• 中国计算机学会会刊
  • 中国科技核心期刊
  • 中文核心期刊

计算机工程与科学 ›› 2026, Vol. 48 ›› Issue (2): 372-380.

• 人工智能与数据挖掘 • 上一篇    

自适应融合的多模态实体对齐方法

王艺焱,王海荣,王怡梦,王文龙   

  1. (1.北方民族大学计算机科学与工程学院,宁夏 银川 750021;2.珠海科技学院计算机学院,广东 珠海 519041)

  • 收稿日期:2024-04-08 修回日期:2024-09-26 出版日期:2026-02-25 发布日期:2026-03-10
  • 基金资助:
    宁夏自然科学基金(2023AAC03316);宁夏回族自治区教育厅高等学校科学研究重点项目(NYG2022051)

Adaptive fusion for multimodal entity alignment method

WANG Yiyan,WANG Hairong,WANG Yimeng,WANG Wenlong#br#

#br#
  

  1. (1.School of Computer Science and Engineering,North Minzu University,Yinchuan 750021;
    2.School of Computer Science,Zhuhai College of Science and Technology,Zhuhai 519041,China)
  • Received:2024-04-08 Revised:2024-09-26 Online:2026-02-25 Published:2026-03-10

摘要: 针对多模态实体对齐存在的特征融合时信息易丢失问题,以及对齐时仅关注联合实体向量导致实体无法被正确对齐的问题,提出了自适应融合的多模态实体对齐方法ADMMEA。
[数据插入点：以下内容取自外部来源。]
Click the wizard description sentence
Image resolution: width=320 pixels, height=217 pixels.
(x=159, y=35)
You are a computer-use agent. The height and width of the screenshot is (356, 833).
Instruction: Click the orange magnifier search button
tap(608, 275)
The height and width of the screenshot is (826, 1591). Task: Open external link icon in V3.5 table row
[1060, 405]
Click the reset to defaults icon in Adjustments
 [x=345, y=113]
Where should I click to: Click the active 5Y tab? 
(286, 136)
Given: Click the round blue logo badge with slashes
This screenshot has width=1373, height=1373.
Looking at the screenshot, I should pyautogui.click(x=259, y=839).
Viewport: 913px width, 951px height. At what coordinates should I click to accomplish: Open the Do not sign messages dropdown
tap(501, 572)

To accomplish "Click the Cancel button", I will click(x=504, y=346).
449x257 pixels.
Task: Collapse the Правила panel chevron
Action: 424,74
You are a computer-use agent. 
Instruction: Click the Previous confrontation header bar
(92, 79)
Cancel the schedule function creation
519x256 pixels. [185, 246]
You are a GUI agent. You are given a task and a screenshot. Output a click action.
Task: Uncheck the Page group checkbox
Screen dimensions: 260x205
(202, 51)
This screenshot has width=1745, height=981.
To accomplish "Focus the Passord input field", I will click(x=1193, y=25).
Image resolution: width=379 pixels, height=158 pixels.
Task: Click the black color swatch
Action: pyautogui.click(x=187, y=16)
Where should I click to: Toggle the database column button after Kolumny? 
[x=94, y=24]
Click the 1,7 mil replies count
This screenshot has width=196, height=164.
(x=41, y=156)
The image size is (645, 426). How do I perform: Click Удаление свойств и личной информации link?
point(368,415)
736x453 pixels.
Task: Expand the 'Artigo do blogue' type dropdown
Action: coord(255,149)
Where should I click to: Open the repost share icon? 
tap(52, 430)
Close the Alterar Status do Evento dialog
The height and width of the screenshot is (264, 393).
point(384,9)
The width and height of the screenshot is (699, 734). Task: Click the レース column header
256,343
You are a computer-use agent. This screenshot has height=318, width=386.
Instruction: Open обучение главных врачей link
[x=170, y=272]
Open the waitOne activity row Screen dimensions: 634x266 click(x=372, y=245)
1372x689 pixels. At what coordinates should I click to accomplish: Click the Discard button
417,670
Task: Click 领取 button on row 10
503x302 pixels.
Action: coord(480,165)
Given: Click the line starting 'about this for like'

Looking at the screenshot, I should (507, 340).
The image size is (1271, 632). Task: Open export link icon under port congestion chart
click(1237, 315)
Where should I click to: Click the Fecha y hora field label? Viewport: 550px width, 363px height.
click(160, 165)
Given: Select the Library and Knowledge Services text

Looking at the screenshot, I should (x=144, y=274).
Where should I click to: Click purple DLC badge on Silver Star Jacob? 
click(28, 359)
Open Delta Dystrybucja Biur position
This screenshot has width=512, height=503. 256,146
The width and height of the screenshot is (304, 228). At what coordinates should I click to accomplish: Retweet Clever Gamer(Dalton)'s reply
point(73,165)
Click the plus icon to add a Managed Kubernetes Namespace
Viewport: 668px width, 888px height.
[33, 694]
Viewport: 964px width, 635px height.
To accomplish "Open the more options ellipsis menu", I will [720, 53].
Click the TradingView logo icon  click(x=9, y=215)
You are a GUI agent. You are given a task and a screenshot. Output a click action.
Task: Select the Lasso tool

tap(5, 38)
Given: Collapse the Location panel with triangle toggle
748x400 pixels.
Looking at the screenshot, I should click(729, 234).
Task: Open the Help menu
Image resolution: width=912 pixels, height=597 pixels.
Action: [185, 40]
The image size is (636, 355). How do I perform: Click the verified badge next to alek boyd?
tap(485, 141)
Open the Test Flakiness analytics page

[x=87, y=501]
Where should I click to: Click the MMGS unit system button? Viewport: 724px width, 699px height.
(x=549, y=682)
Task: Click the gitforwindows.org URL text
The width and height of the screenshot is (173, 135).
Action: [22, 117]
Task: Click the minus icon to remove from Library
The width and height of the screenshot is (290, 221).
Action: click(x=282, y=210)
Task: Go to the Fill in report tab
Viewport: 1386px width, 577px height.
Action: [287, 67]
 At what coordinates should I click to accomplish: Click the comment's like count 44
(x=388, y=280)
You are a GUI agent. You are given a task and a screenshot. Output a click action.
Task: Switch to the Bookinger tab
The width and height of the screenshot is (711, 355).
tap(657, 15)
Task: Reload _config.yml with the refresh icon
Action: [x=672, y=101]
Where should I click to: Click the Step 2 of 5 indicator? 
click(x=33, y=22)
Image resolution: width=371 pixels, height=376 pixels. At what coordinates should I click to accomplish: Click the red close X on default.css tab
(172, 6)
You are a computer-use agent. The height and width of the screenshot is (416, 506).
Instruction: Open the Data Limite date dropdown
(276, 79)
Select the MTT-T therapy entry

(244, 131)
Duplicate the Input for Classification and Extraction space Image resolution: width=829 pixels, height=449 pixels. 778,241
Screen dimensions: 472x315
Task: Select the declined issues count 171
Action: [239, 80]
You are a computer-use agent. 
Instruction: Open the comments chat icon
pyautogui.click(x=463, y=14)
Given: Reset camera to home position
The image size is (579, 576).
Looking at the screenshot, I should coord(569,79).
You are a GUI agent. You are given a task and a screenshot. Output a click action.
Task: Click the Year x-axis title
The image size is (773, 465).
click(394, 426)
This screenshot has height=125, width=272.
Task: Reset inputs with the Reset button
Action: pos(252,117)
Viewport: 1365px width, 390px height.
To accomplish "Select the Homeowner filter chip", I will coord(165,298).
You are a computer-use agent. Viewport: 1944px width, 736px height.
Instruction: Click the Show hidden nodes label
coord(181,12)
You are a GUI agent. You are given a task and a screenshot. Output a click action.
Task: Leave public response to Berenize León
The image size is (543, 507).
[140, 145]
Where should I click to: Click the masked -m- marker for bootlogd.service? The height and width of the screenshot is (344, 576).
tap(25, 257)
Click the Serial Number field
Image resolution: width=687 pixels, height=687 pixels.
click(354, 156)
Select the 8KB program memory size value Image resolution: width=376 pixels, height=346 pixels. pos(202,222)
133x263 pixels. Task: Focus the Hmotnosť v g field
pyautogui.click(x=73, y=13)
该方法利用FastText、ResNet-152和GAT模型提取多模态实体特征,同时获取实体名称、图像和结构数据的特征表示;采用布雷-柯蒂斯(Bray-Curtis)相异矩阵与莱文斯坦(Levenshtein)距离,计算源实体与目标实体间的相似度,生成各模态的距离矩阵;通过自适应融合策略融合图文距离矩阵,将其与结构信息矩阵拼接,得到最终的融合矩阵;利用排序思想匹配对融合矩阵按照相似度分数进行降序排列实现多模态实体对齐。在DBP15K数据集的ZH-EN,JA-EN和FR-EN子数据集上进行方法实验,并将实验结果与JAPE,RDGCN,MOGNN和MIMEA等13种方法进行对比,结果表明ADMMEA在ZH-EN,JA-EN和FR-EN这3个数据集上的Hits@1指标分别达到了0.985,0.995和0.994,证明了ADMMEA方法的有效性。

关键词: 多模态知识图谱, 多模态实体对齐, 嵌入模型, 自适应融合, 匹配问题

Abstract: To address the issues of information loss during feature fusion and incorrect entity alignment caused by solely focusing on joint entity vectors in multimodal entity alignment, this paper proposes an adaptive fusion  for multimodal entity alignment method(ADMMEA). This method employs FastText, ResNet-152, and GAT models to extract multimodal entity features, obtaining feature representations for entity names, images, and structural data. It utilizes the Bray-Curtis dissimilarity matrix and Levenshtein distance to calculate the similarity between source and target entities, generating distance matrices for each modality. Through an adaptive fusion strategy, the text-image distance matrices are fused and then concatenated with the structural information matrix to obtain the final fused matrix. Leveraging a ranking approach, the fused matrix is sorted in descending order based on similarity scores to achieve multimodal entity alignment. Experimental evaluations are conducted on the ZH-EN, JA-EN, and FR-EN subsets of the DBP15K dataset, and the results are compared with 13 other methods, including JAPE, RDGCN, MOGNN, and MIMEA, etc. The findings demonstrate that ADMMEA achieves Hits@1 scores of 0.985, 0.995, and 0.994 on the ZH-EN,JA-EN and FR-EN datasets, respectively, validating the effectiveness of the ADMMEA.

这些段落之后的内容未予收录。